How a skill actually gets used.
A skill the agent never finds is a skill that doesn't exist. The whole craft is making sure the right one loads at the right moment.
The folder, the file, the frontmatter.
Skills are discovered by convention. The agent scans a known set of locations on every conversation and registers what it finds. You don't import a skill; you just put it in the right place.
.github/
└── skills/
└── brand-voice/ ← the skill is the folder
├── SKILL.md ← required. frontmatter + body.
├── templates/
│ └── release-note.md
└── assets/
└── tone-examples.md
The folder name is the skill's identity. The SKILL.md is the only required file. Anything else in the folder is yours to organize — templates, examples, scripts, reference notes — and the body of the SKILL.md tells the agent which of those to open when.
Different tools scan different locations (workspace skills, user skills, extension-packaged skills), but the pattern is the same everywhere: a folder, a SKILL.md inside, and supporting files alongside.
What happens when you send a message.
The agent runs the same three steps every turn. Knowing them is how you debug a skill that "isn't firing."
Scan the descriptions.
The agent already has the YAML frontmatter from every available skill loaded. It reads the description field on each one — that's it. The body of SKILL.md is not in context at this point.
Match against your request.
The agent compares what you asked for to those descriptions. Strong keyword overlap, an explicit WHEN clause, a named tool or artifact in the description — these are what tip the match. Vague descriptions lose here.
Load and follow.
If the agent picks the skill, it opens the full SKILL.md body and treats it as the playbook for the task. The skill can also point at other files in its folder — and the agent will read those on demand too.
This is the most important mental model in this series: the agent never reads every skill in full. It triages by description, then commits to one (or a few) and reads the body. If your skill isn't loading, the description is almost always why.
Write the description like a search query.
The description is the only thing the agent sees on every turn. It has to do three jobs in one sentence: say what the skill is, when to use it, and when not to use it.
| Grade | Description | Why |
|---|---|---|
| Bad | "Helps with writing." |
Fires on every prose request. Has no domain, no triggers, no boundary. |
| OK | "Apply brand voice rules to user-facing copy." |
Domain is clear, but no example triggers — the agent has to guess what "user-facing" means. |
| Good | "Apply our brand voice to marketing pages, release notes, error messages, and in-product microcopy. WHEN: drafting customer-visible copy. DO NOT USE FOR: internal docs, code comments, or PR descriptions." |
Concrete artifact list, an explicit WHEN, and a DO NOT clause that prevents wrong-context loading. |
Two patterns earn their keep: a WHEN: clause listing example prompts or artifacts, and a DO NOT USE FOR: clause naming the adjacent territories the agent might confuse it with.
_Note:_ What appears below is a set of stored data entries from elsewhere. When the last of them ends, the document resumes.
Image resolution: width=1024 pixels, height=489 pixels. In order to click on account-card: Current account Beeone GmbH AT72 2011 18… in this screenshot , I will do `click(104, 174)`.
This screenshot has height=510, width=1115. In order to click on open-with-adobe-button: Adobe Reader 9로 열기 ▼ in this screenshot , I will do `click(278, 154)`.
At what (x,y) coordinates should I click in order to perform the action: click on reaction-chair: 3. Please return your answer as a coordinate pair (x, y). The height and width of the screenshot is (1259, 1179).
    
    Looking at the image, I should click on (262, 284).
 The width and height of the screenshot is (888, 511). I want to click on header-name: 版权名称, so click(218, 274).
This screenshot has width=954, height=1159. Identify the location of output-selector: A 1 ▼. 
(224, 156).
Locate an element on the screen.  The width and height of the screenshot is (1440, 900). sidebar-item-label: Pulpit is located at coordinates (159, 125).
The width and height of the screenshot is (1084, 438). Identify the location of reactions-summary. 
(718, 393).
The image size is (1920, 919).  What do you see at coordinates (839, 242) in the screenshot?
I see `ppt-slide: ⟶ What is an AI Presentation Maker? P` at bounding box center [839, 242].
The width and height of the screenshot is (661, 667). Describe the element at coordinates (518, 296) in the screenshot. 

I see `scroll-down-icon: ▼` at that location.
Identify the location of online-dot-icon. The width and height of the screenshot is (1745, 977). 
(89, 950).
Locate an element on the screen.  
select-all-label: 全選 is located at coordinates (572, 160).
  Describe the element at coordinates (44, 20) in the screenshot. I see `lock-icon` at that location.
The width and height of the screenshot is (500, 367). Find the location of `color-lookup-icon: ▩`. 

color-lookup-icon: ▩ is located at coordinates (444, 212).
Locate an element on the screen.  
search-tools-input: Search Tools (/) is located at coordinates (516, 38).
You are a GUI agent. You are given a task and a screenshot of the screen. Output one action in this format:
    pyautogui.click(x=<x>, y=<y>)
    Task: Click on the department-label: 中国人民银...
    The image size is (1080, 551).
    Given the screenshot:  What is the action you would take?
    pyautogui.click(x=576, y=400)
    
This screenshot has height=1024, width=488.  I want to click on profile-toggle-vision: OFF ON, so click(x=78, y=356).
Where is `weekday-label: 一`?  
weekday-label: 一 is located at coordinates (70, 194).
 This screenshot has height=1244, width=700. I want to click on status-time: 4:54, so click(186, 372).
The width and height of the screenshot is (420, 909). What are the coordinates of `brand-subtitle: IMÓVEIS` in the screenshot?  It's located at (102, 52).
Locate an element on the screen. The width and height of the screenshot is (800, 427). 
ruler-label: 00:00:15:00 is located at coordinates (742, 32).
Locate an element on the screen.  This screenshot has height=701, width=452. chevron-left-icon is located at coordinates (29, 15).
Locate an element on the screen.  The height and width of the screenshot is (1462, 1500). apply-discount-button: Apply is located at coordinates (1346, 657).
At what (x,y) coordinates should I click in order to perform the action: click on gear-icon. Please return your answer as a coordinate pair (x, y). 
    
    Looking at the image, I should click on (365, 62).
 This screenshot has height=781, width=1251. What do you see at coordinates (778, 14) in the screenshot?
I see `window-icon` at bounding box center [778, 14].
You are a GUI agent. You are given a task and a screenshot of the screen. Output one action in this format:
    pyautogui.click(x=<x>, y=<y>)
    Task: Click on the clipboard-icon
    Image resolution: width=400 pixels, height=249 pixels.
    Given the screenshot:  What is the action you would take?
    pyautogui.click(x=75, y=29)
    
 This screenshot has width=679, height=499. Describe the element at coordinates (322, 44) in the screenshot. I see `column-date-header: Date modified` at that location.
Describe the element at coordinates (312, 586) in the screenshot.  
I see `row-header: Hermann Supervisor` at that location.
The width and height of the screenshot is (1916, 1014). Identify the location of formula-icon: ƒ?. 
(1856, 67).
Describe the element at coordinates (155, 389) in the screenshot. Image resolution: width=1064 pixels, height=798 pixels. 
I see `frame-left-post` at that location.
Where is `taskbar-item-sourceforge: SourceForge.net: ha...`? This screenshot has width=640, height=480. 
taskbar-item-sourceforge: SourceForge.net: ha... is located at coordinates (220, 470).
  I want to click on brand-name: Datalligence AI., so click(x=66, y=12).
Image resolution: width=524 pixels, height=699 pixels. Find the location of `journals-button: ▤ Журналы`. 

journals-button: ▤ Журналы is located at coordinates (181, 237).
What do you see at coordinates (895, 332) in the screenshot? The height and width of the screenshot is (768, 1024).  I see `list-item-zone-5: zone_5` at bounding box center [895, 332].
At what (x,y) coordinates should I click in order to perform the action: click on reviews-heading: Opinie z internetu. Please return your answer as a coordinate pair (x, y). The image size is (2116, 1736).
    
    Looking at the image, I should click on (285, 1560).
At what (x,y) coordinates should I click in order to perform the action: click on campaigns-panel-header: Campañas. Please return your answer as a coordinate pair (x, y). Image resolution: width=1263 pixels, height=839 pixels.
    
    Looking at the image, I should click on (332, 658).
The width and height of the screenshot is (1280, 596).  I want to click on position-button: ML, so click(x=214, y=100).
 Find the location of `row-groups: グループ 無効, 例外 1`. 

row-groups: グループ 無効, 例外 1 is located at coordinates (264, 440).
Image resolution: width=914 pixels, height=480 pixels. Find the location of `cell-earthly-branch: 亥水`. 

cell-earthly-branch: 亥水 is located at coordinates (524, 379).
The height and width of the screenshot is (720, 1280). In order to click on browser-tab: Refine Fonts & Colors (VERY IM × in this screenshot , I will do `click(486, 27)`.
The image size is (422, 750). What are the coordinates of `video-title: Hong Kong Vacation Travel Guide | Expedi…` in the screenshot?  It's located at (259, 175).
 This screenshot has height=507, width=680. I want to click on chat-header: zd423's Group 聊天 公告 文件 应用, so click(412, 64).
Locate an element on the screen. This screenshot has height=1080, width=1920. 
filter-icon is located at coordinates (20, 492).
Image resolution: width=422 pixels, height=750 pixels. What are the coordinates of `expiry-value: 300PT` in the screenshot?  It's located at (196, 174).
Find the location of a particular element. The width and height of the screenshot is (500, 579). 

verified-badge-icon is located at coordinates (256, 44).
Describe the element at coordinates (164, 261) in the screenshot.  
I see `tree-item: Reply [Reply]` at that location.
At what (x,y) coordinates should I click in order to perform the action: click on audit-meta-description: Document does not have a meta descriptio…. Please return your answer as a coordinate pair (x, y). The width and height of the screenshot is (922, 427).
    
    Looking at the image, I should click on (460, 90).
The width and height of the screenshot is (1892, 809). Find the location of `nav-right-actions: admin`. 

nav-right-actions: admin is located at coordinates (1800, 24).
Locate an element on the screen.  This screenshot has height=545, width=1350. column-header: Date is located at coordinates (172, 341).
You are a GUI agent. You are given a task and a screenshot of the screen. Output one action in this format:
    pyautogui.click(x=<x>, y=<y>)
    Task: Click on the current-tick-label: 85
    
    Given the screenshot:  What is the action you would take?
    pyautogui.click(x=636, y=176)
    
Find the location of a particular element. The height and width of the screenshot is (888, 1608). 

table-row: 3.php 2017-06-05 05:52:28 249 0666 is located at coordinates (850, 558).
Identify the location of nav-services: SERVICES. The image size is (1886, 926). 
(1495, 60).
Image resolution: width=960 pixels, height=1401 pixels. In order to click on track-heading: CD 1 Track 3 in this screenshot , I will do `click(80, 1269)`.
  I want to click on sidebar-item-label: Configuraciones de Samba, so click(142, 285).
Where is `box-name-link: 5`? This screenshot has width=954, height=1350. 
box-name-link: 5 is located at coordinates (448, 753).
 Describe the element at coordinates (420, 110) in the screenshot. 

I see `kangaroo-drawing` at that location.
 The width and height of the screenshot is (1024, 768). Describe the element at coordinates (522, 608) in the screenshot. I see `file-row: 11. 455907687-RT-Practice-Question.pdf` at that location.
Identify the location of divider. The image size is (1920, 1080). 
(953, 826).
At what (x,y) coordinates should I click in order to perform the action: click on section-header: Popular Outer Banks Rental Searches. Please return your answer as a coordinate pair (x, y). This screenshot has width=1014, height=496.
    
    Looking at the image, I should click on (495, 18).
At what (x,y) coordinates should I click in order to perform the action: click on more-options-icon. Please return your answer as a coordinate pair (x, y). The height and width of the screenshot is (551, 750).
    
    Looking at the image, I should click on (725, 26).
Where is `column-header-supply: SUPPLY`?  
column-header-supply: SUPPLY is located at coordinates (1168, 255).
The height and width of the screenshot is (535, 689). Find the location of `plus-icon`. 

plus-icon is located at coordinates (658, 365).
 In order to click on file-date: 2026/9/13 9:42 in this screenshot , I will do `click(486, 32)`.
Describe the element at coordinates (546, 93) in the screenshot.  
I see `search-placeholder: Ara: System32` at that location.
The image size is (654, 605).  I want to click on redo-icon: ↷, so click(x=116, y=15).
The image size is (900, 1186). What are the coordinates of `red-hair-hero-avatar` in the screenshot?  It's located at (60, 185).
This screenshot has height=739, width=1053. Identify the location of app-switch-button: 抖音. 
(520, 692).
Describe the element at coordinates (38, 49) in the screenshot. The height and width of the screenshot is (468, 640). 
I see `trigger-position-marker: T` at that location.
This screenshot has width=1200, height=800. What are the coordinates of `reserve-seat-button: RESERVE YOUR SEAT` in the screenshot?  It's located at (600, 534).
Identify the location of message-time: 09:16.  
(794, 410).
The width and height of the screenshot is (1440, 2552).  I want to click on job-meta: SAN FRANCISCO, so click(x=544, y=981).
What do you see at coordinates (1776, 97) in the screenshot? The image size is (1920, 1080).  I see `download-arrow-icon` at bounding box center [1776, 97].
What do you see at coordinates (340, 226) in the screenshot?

Both are unglamorous. Both make the difference between a skill that fires and one that hides.
Write the body for an agent, not a person.
A skill body that reads like a blog post will not get followed. A skill body that reads like a runbook will.
- Lead with the procedure. "Step 1, step 2, step 3" beats "first, let's discuss the philosophy of…"
- Use headings as anchors. The agent navigates by heading.
## When to use,## Procedure,## Examplesare easier to follow than long unbroken prose. - Show one full example. A worked example — input, the actions taken, the output — is worth more than three paragraphs of rules.
- Point at sibling files. "Open
templates/release-note.mdand fill it in" tells the agent exactly what to read next. - Avoid hedging. "You might want to consider possibly checking" becomes "Check." Imperatives win.
- Avoid restating the description. The agent has already decided to use the skill. Don't spend the body re-pitching it.
Authoring a skill is a loop, not a draft.
No one writes a working skill in one pass. The honest workflow is short and repetitive.
- Draft the description and the smallest possible body. One procedure, one example.
- Test with a prompt you'd expect to fire it. Try at least one prompt you'd expect not to fire it.
- Read what the agent did. Did it load the skill? Did it follow the procedure? Did it invent steps you didn't write?
- Fix the description if it didn't load. Fix the body if it loaded but went off-script.
- Repeat until the false-positives are rare and the false-negatives are zero.
Most new skills die because their authors skip step 2 and never try the "doesn't apply" prompt. A skill that fires on everything is worse than no skill at all — it crowds out the ones that actually fit.